====== Extracted text
Capital gain from the sale of a property in Italy by a non resident

The Italian Revenue Agency has clarified that the capital gain obtained from the sale of a property in Italy by a resident of Spain may be subject to taxation in Spain. The case addressed in an interpellation (110/23) concerned a Spanish resident who had sold a property in Italy purchased in 2006 and wanted to know if the capital gain generated from the sale would be taxed in Italy or Spain, based on the double taxation convention signed by the two countries.
The Agency confirmed that, as provided by Italian law, the capital gain is not considered taxable in Italy if the property was sold after five years from the purchase, but based on the double taxation convention, Spain has the right to tax the capital gain under its own tax system. This is possible because, in double taxation treaties, taxation can be carried out by both countries if the word “only” is not used to indicate that the income is taxable in only one country.

Answer No. 110/2023

SUBJECT: Tax treatment of income from the disposal of real estate located in Italy by a non-resident.
============
### Actions to take
**1.** According to the text on capital gains, after how many years from purchase is the gain on a sold property not taxable in Italy?
**2.** In the text on capital gains, swap "Spain" for "Portugal" in the passage that begins at the words "Capital gain from" and stops after "the two countries.", then write that passage out again.
The rows are not needed to work with the text on capital gains.
====== Extracted entries
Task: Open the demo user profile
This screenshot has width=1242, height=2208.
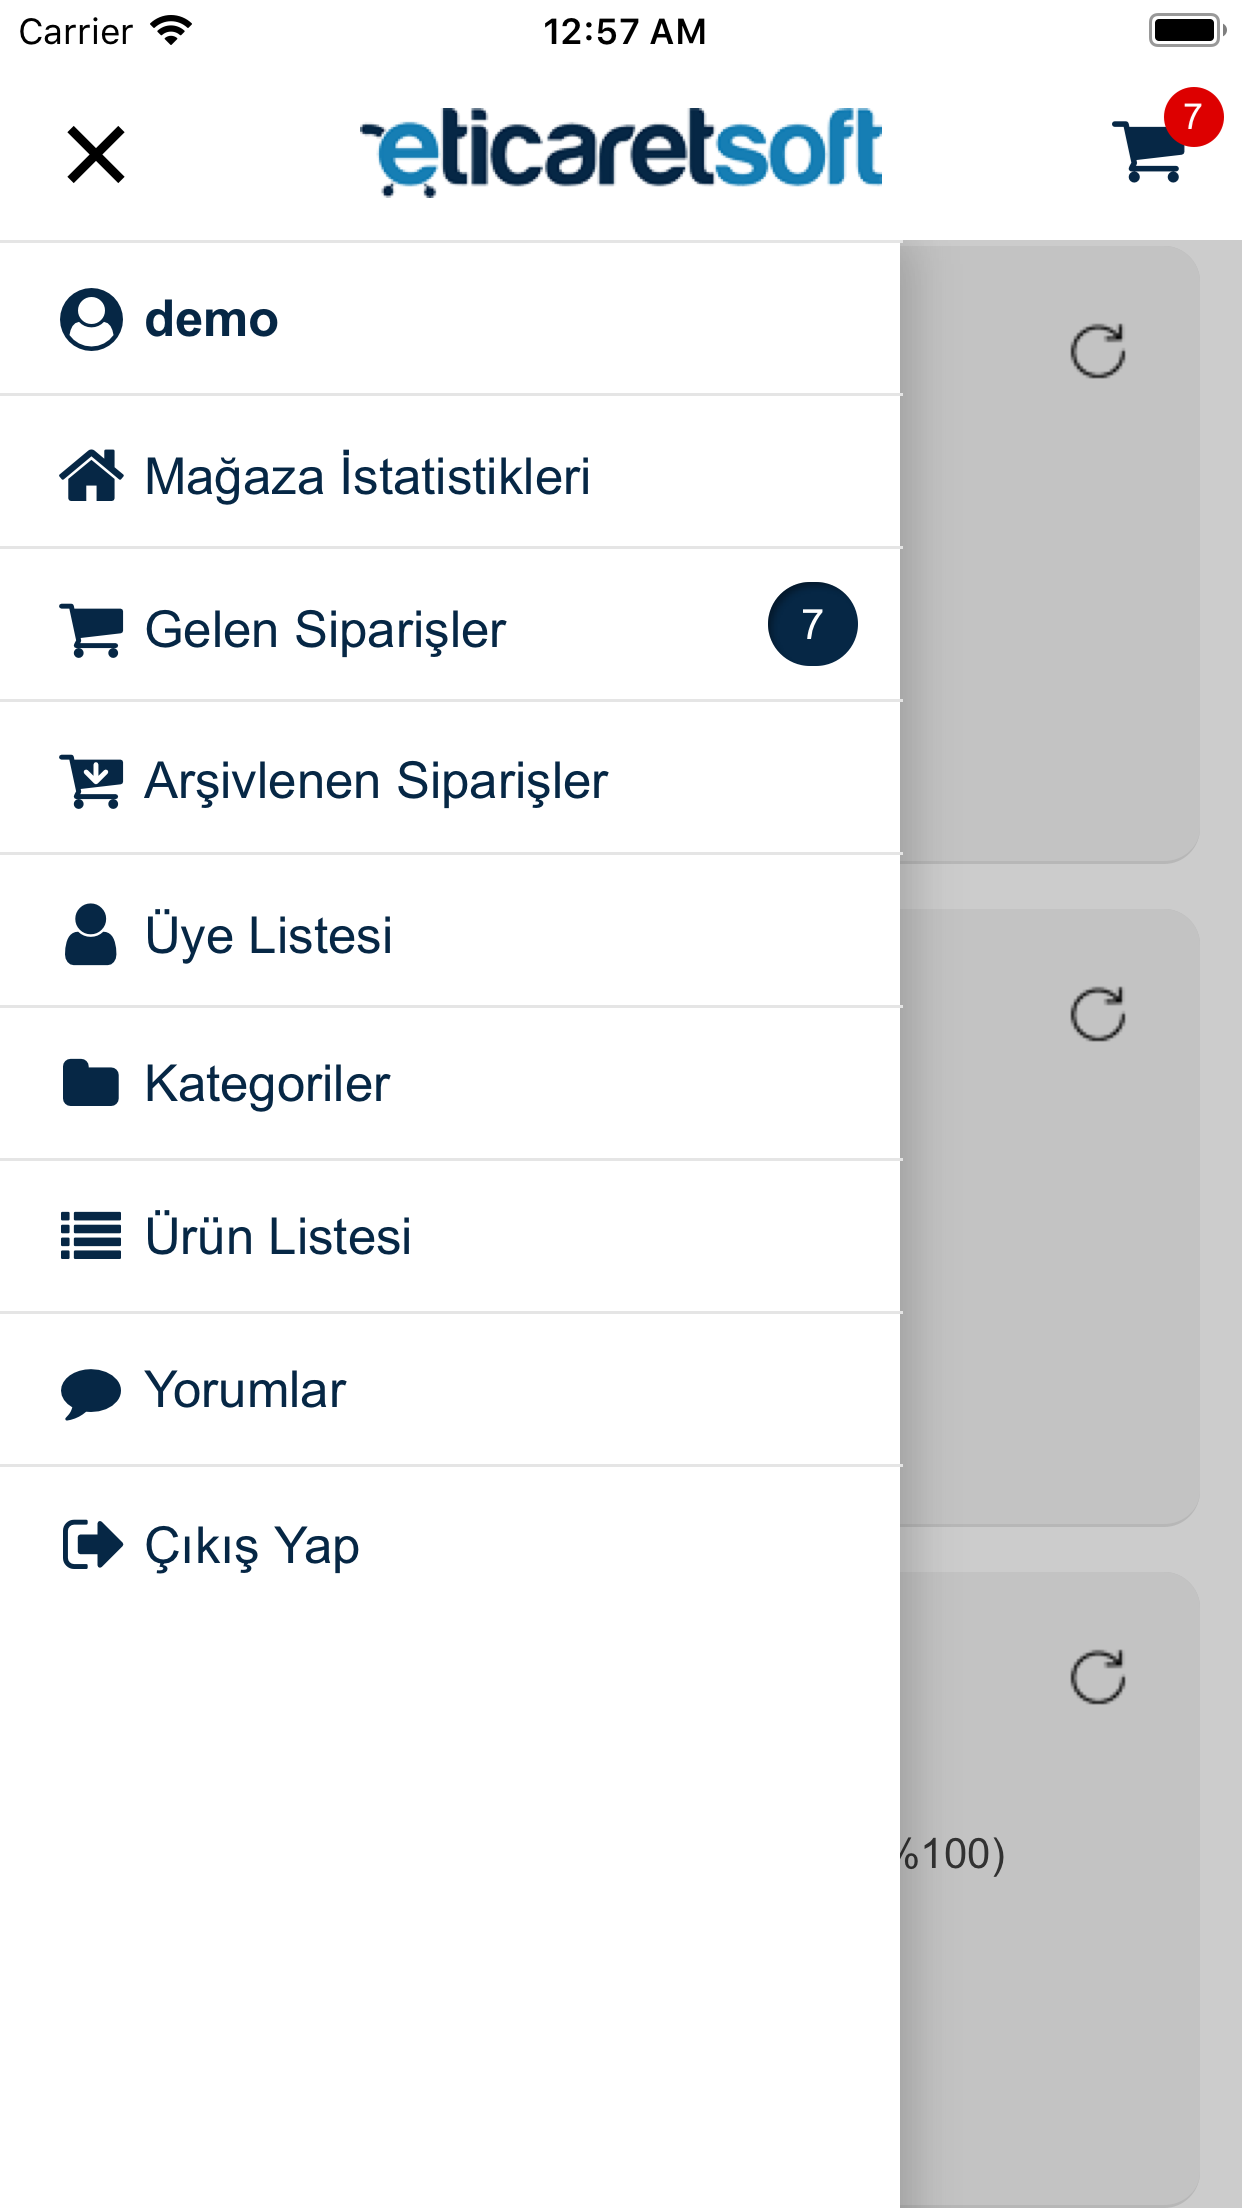Action: tap(211, 320)
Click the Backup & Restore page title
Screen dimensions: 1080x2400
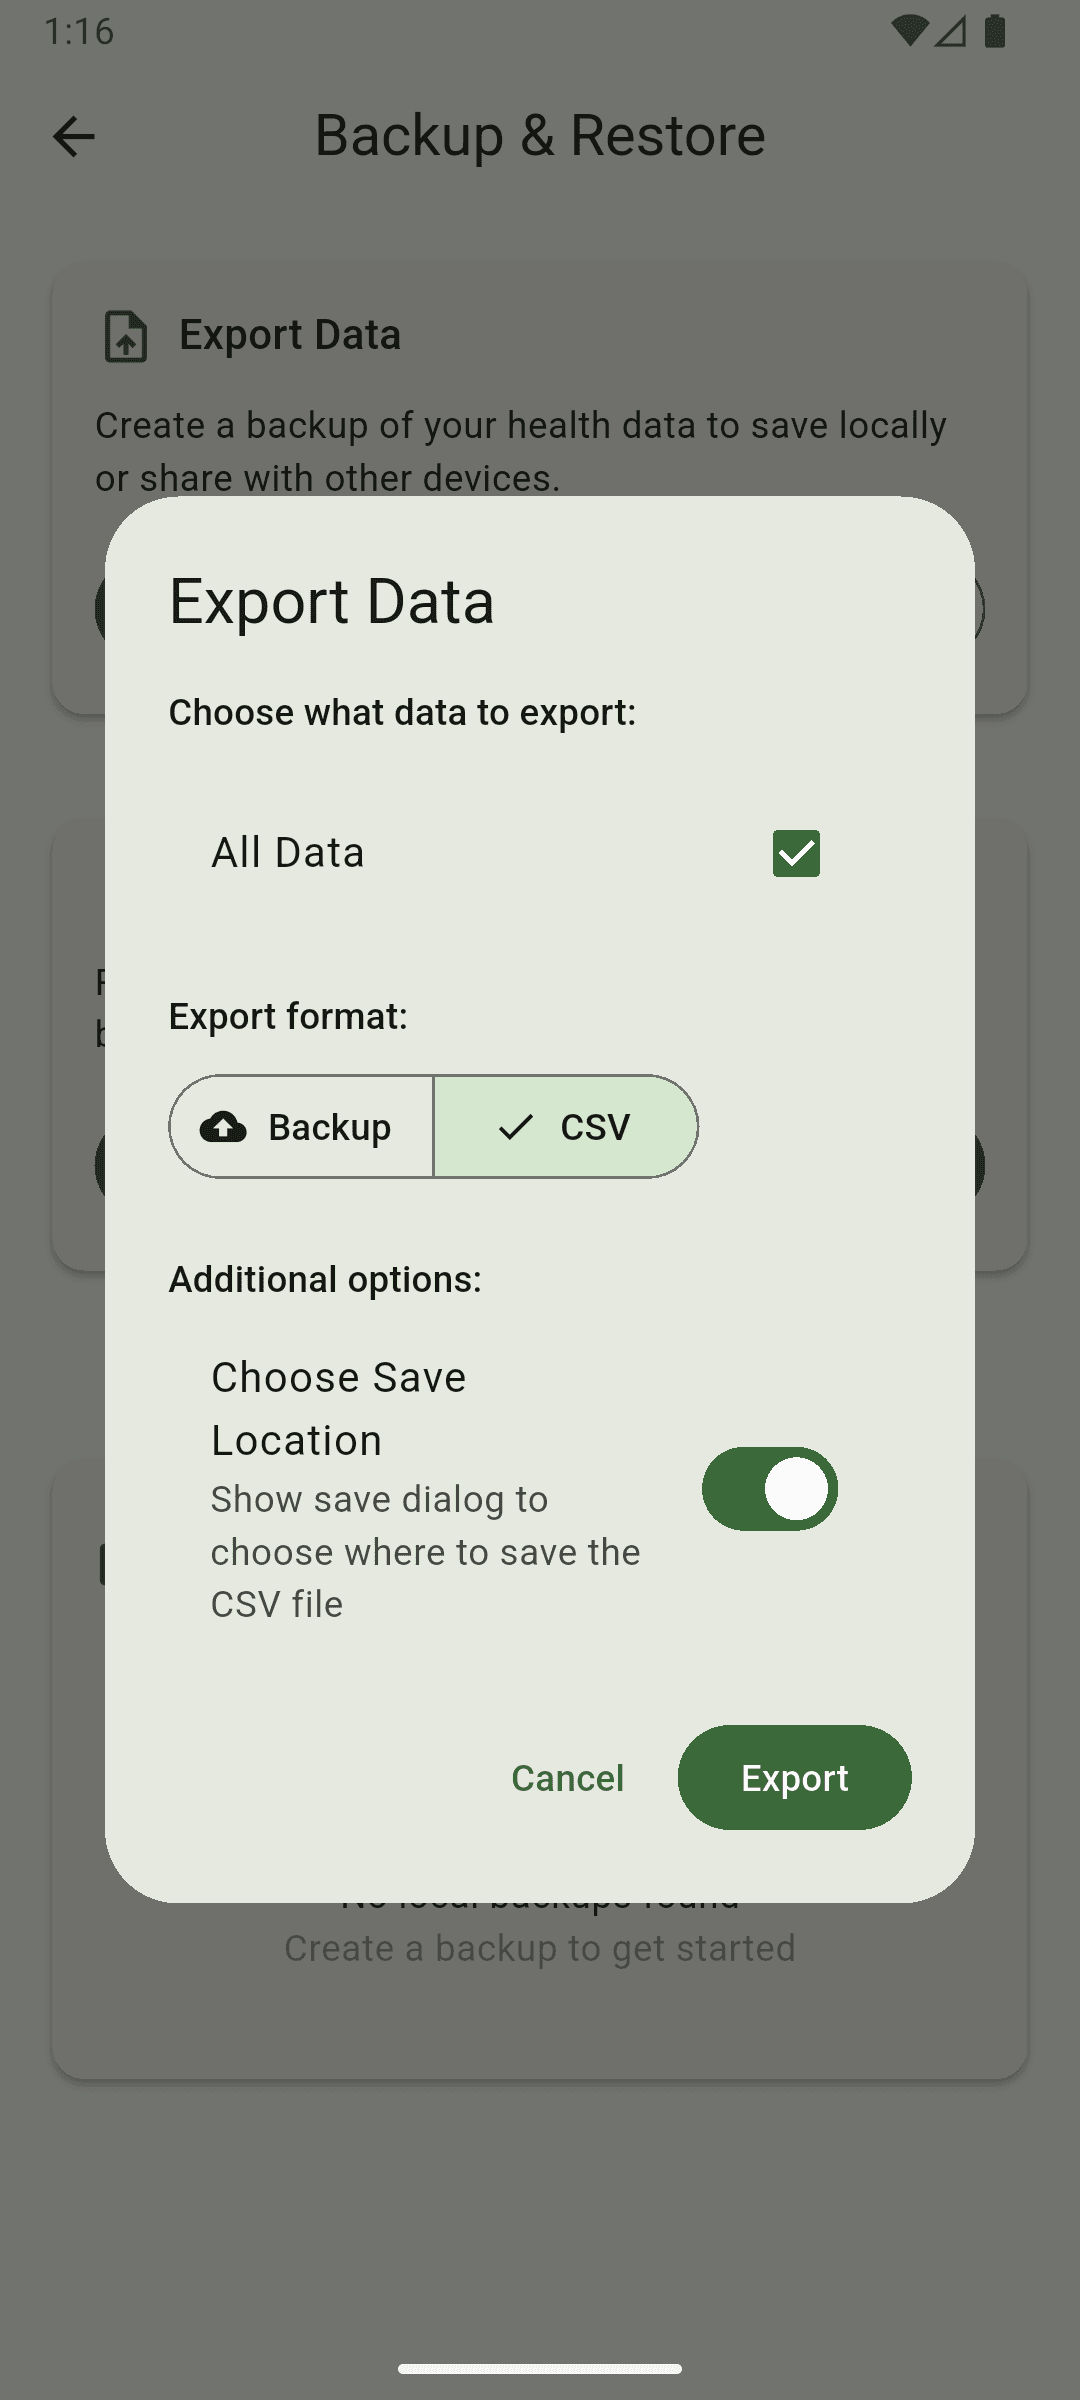tap(540, 135)
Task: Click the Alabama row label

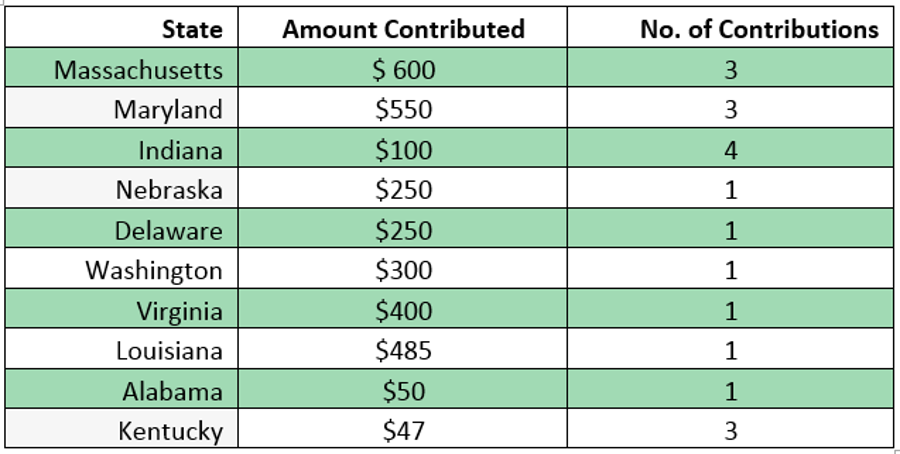Action: [x=172, y=391]
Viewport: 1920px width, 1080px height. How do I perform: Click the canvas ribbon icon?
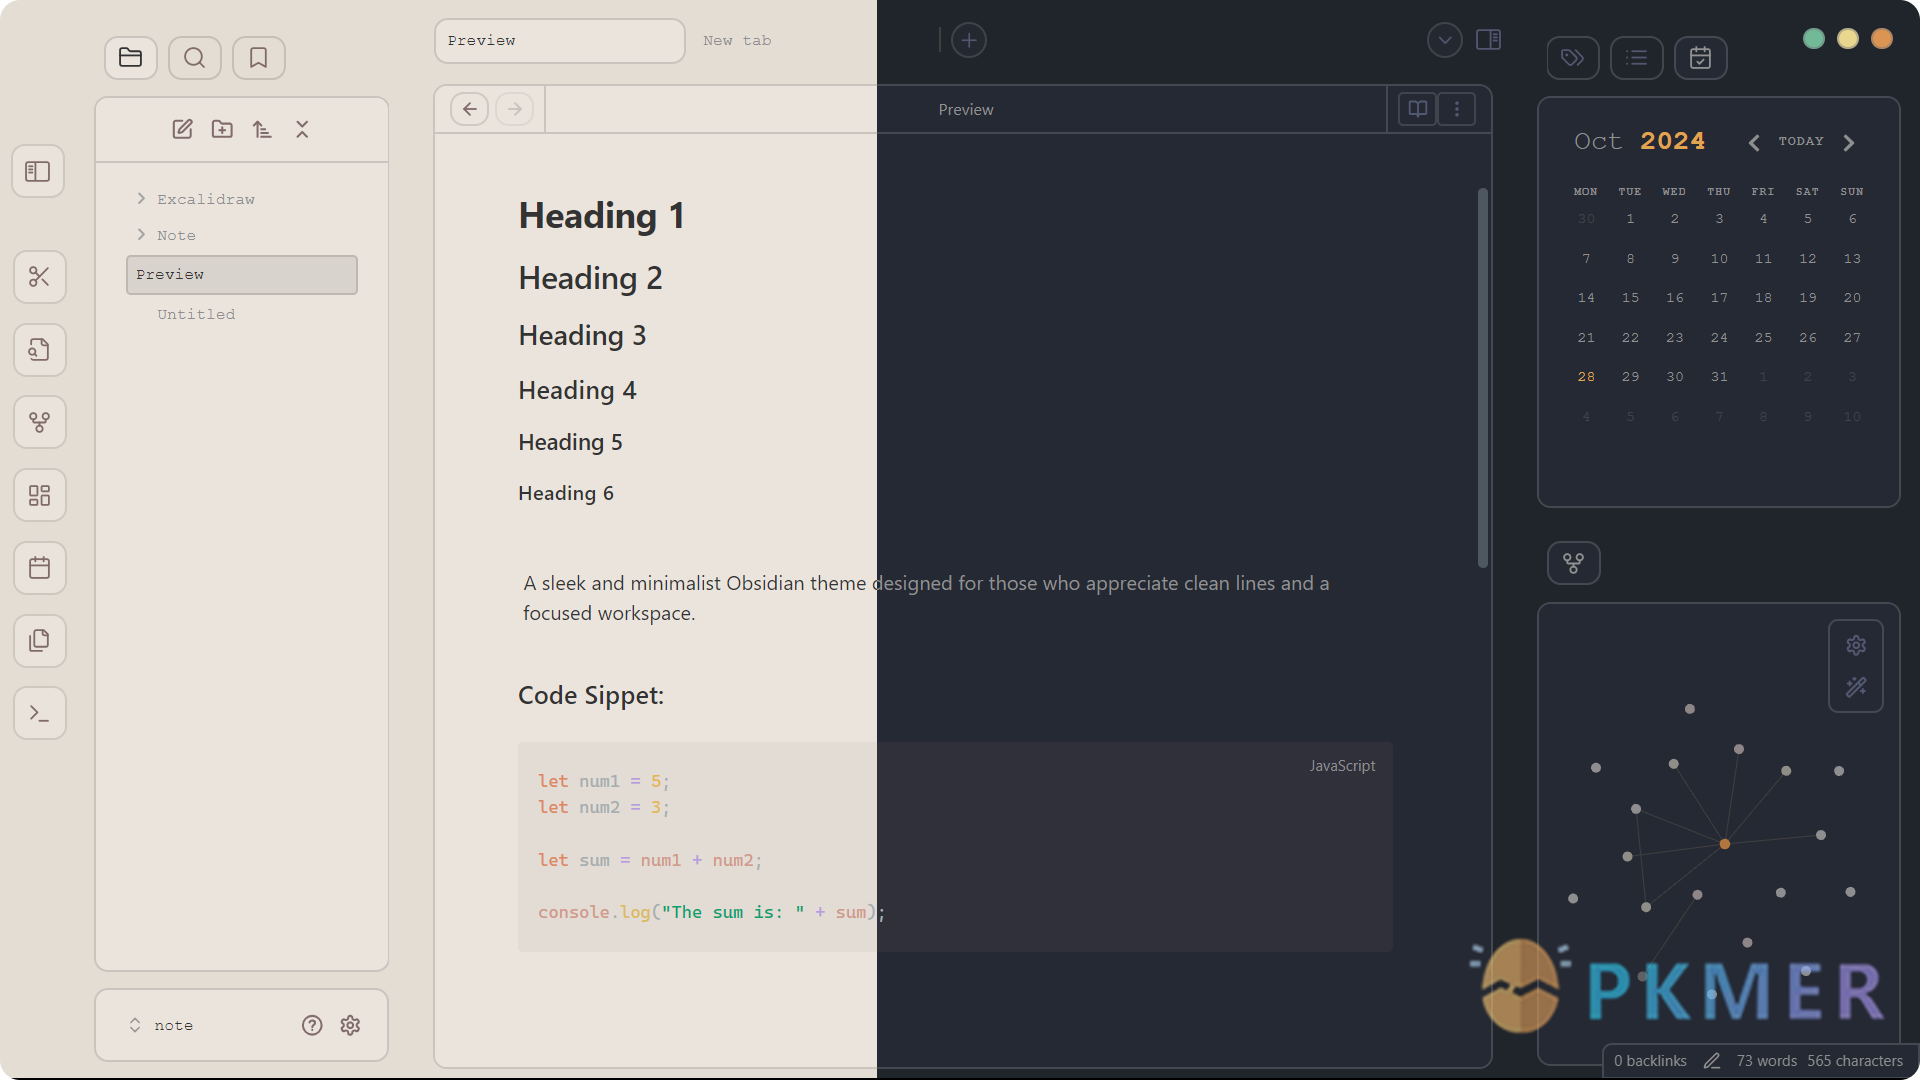(40, 496)
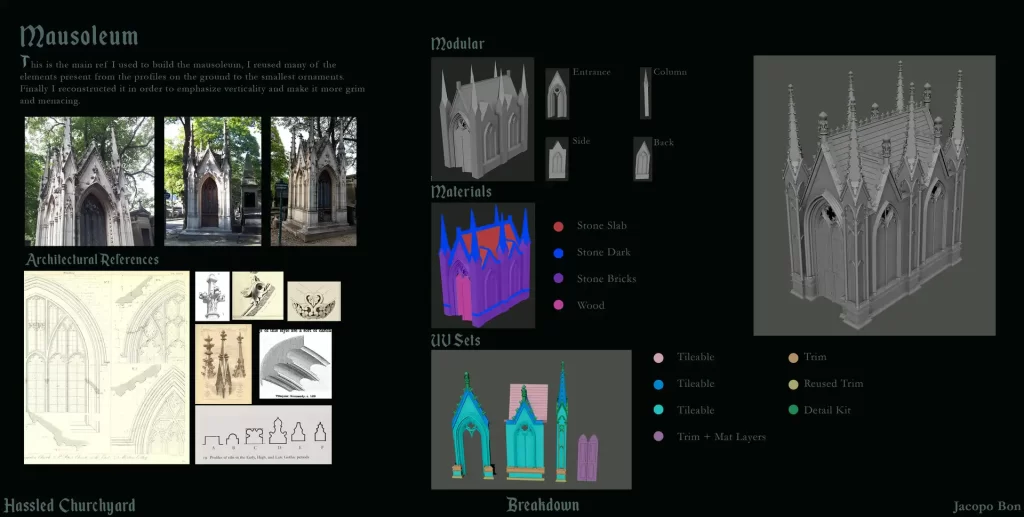Click the Breakdown title at bottom
The image size is (1024, 517).
(542, 505)
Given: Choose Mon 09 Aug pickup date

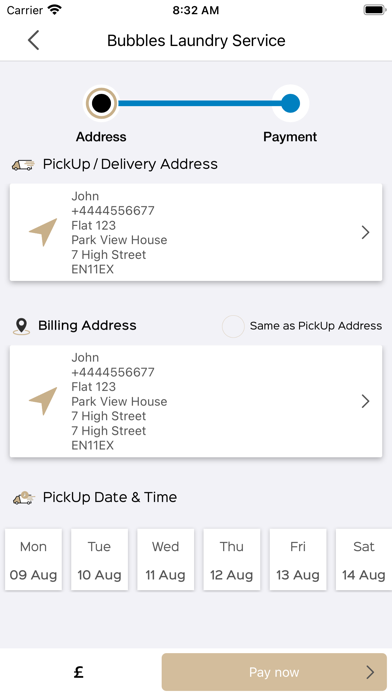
============
### Responses for each task
**1.** Five years.

**2.**
Capital gain from the sale of a property in Italy by a non resident

The Italian Revenue Agency has clarified that the capital gain obtained from the sale of a property in Italy by a resident of Portugal may be subject to taxation in Portugal. The case addressed in an interpellation (110/23) concerned a Spanish resident who had sold a property in Italy purchased in 2006 and wanted to know if the capital gain generated from the sale would be taxed in Italy or Portugal, based on the double taxation convention signed by the two countries.